I will try putting things into perspective. I live in one of UK’s most famous towns- Oxfordshire. Students dot and dominate the landscape. The community is incredibly diverse with more than two-thirds of is students coming from outside the United Kingdom. As a town, 70 per cent of its residents voted to “Stay” in the European Union. As a University, Oxford is incredibly invested in politics. Each day of the week is dedicated to discussions in the fora of the country’s major political parties.Sunday’s are meant for Port and Policy (Conservative Party), Wednesdays are for Spirited Discussions (Liberal Democrats) and Tuesdays for the Marxists. As one of the few ‘brown’ men who takes an interest in British politics, I think I have experienced most shades of the political spectrum.

After the dreaded referendum, there was a reported increase in discrimination faced by non British students in the United Kingdom.The faultline is clear. Most of the Tories are in favour of Brexit. They can engage you in a rigorous intellectual discussions about the economic benefits of Brexit. And it is here, that you would expect to face any sort of discrimination, if at all.

However, not only am I warmly received at their weekly meets, I am also encouraged to debate in their forum. Every once in a while, I raise questions mid-way through a speech. Not once have I felt ‘discriminated’ against. The Tories, have been unexpectedly been welcoming. It is at the weekly Port and Policy learn I that most educated members of the Conservative Party make a distinction between the Borris Johnson type balderdash, and an educated, even if misinformed view on Brexit. The staunchest British man I know, walks around the campus with a cane and a top hat. As a schoolboy, he would set up a small space in the city centre to campaign for ‘Leave’. However,as he once told me, his campaigns were laced with some pearly words: “Say no to Xenophobia”.

This was about active British politics.
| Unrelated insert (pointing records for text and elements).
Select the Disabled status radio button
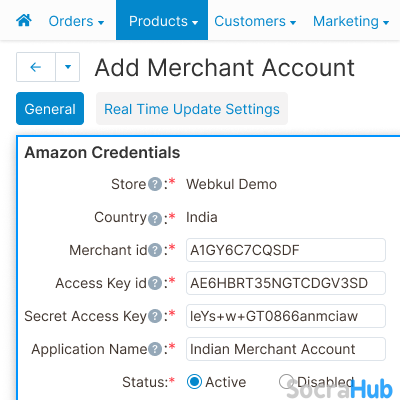400x400 pixels. pyautogui.click(x=286, y=382)
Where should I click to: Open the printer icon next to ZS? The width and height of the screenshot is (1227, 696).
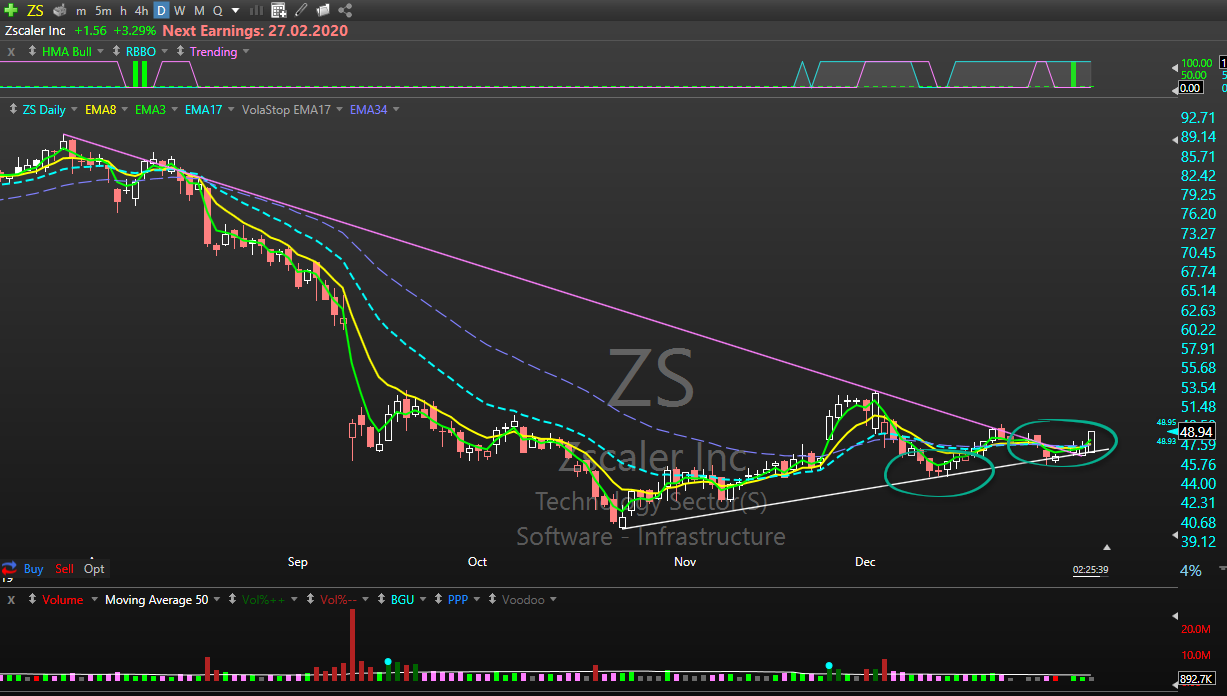coord(59,10)
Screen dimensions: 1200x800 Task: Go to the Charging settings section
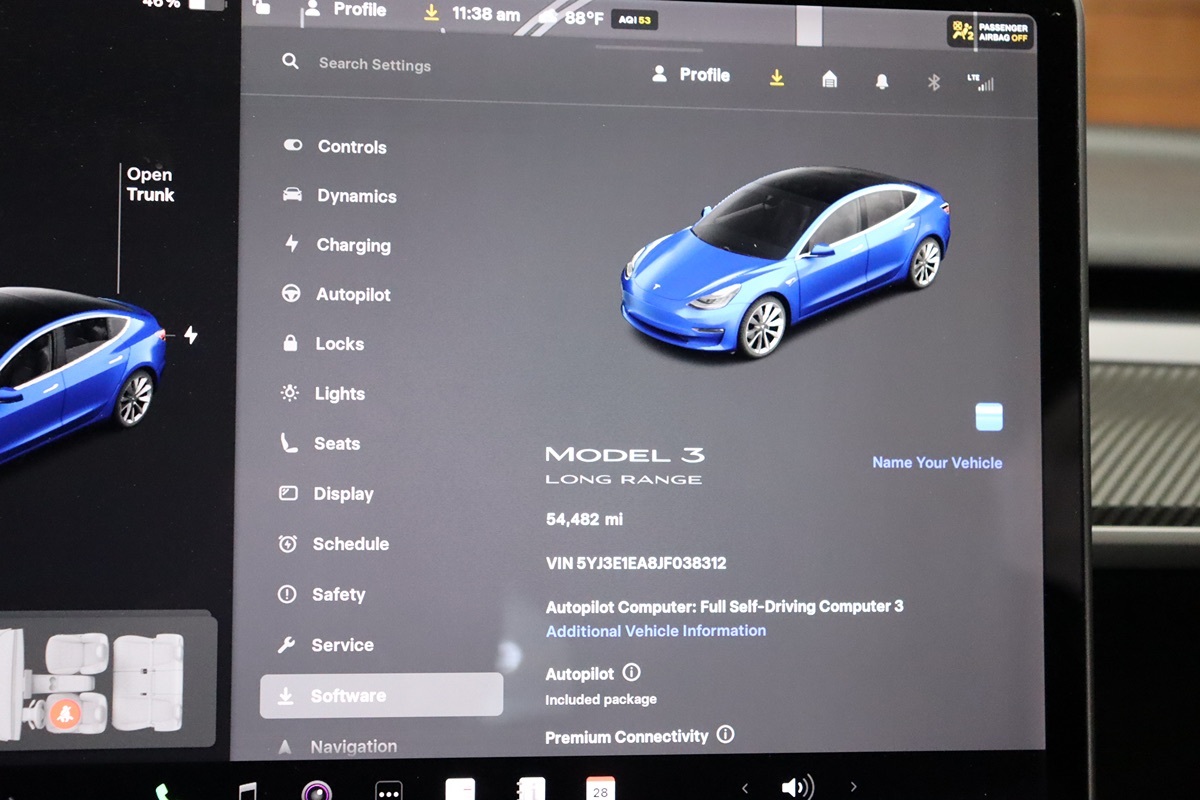click(x=353, y=245)
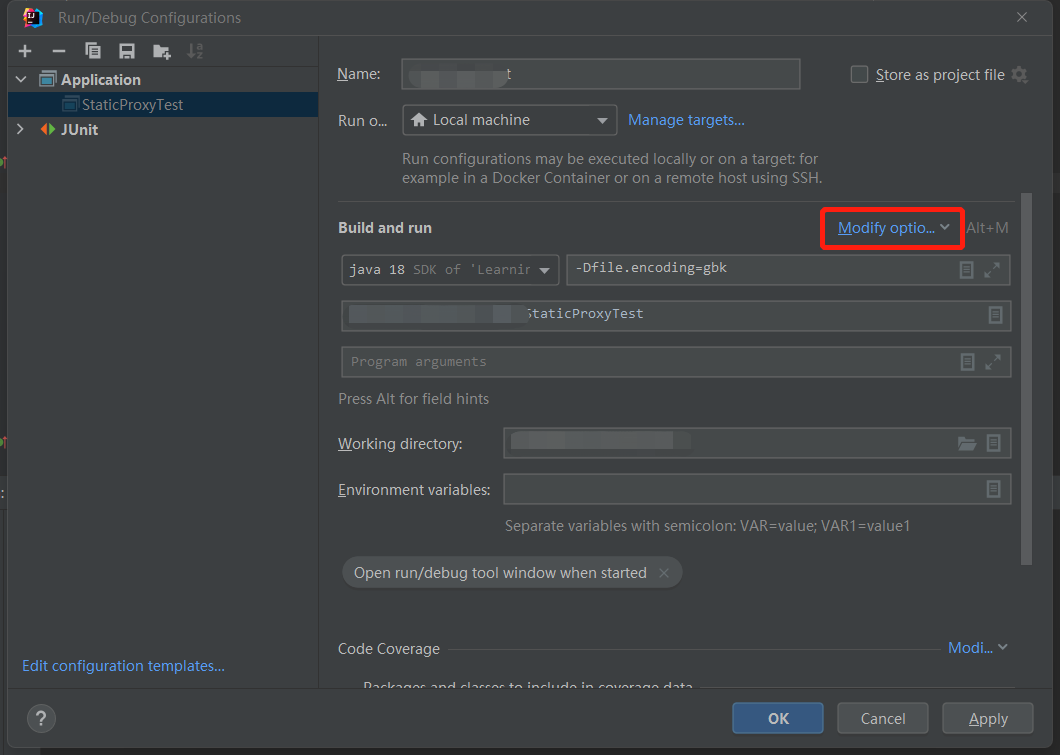The image size is (1060, 755).
Task: Open the Manage targets link
Action: pos(686,120)
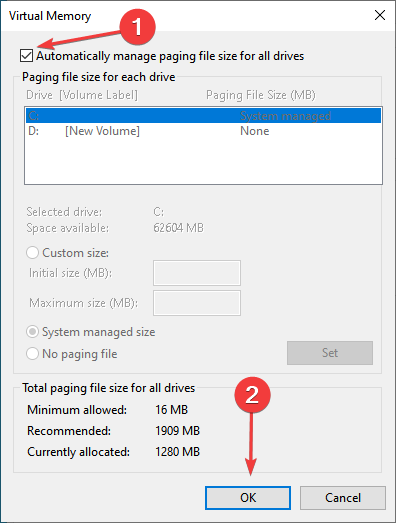Close the Virtual Memory dialog window

[380, 15]
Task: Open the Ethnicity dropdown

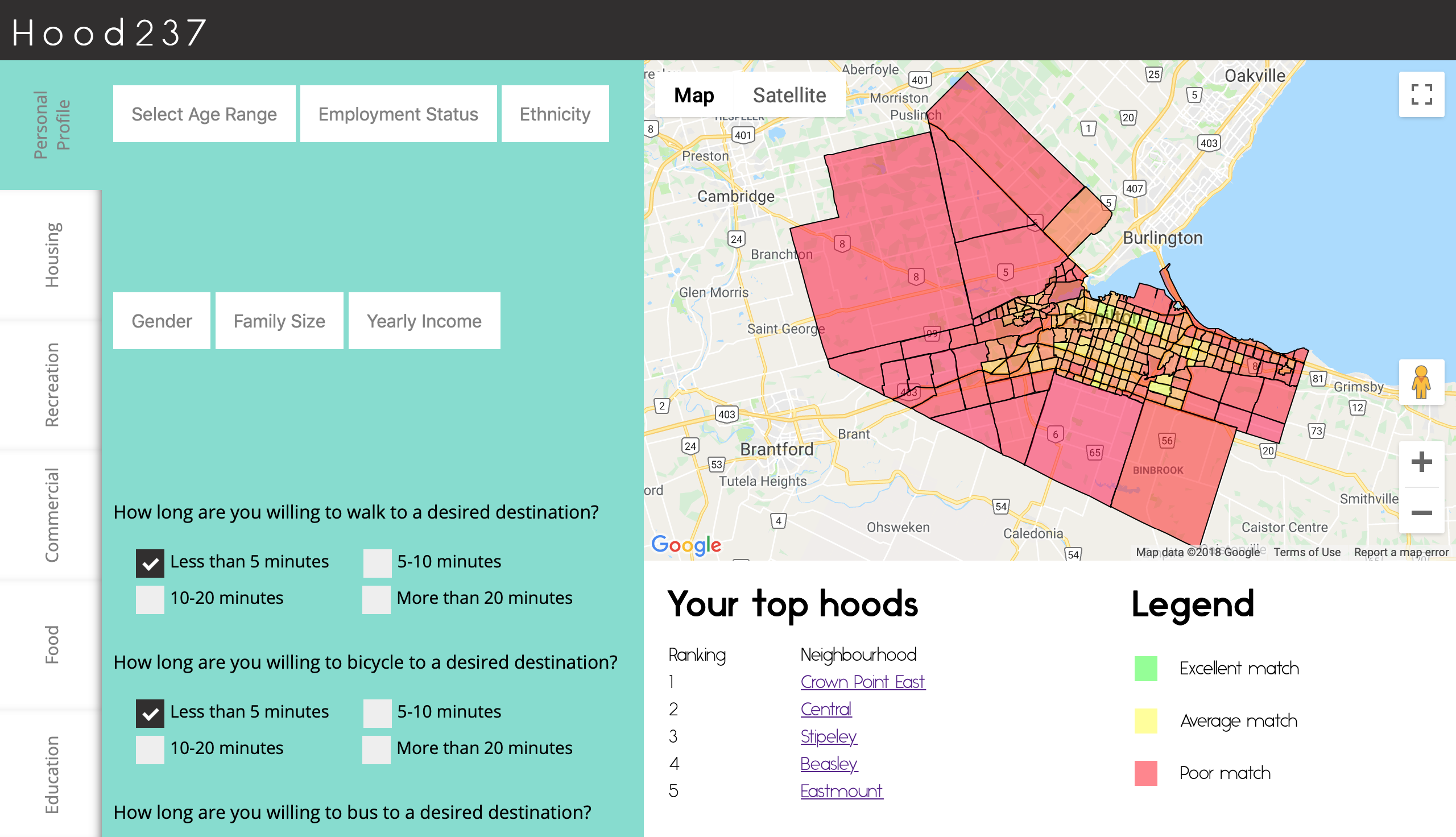Action: (x=555, y=114)
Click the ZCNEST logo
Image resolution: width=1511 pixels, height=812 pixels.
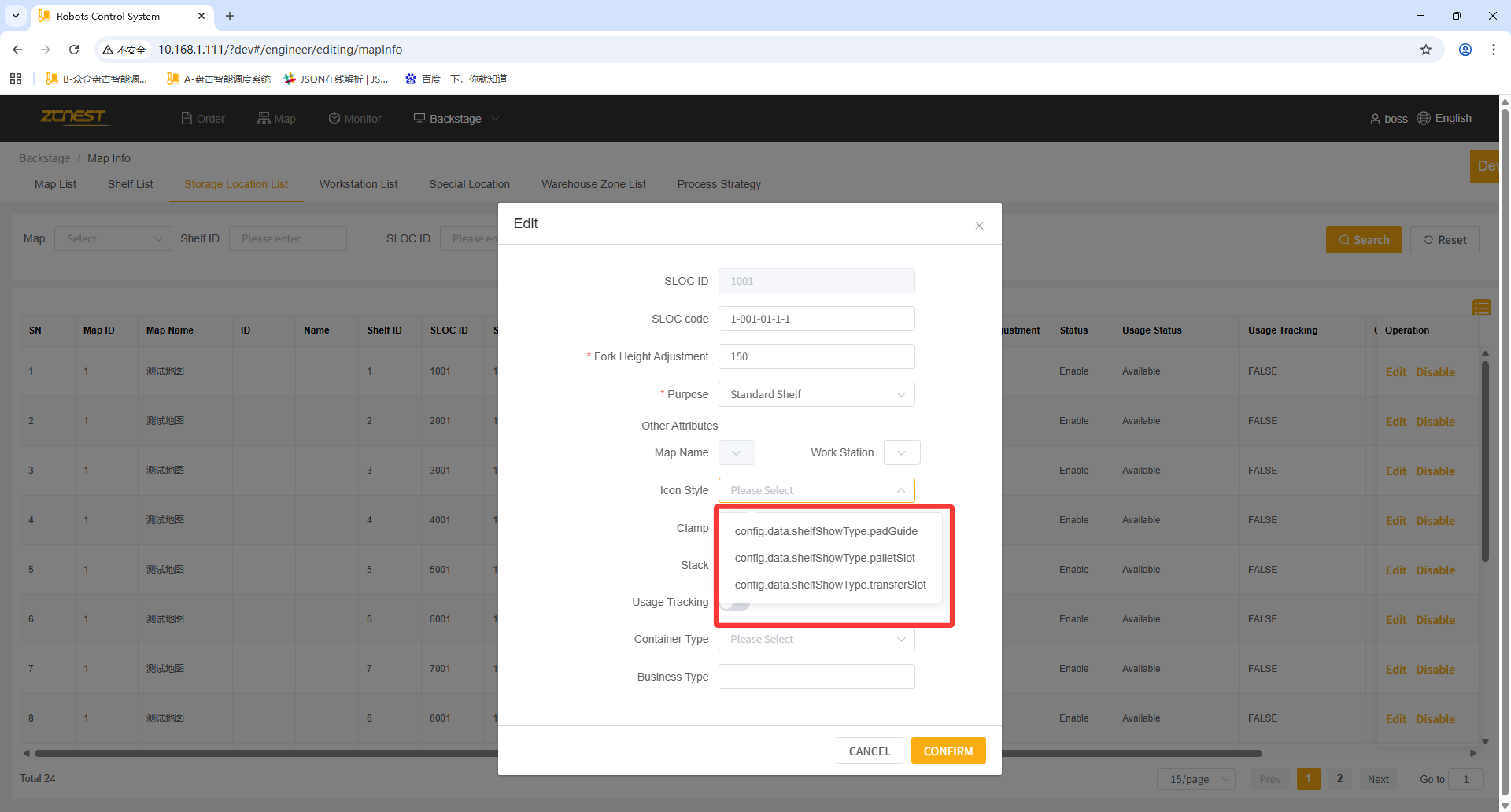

But has Brexit made the average Englishman racist? I would strongly argue to the contrary. My British professors could not have been kinder, and my friends warmer.

It is not a perfect country- but neither is ours. I am more concerned about being labelled a ‘Maro’ (pejorative for Marwari) in a ‘Bong’ Calcutta, or about being Muslim in certain pockets of the country. I would refrain from painting an entire country with the same brush- there are good people, and there are some not so good people. By experiences do not guarantee me a racism free, Xenophobia mukt 2017. Neither does my bearded friend have to constantly worry about wayward remarks.The only dark lining that I (confessedly, parochial) see, is the rise of the Pound against our Gandhi.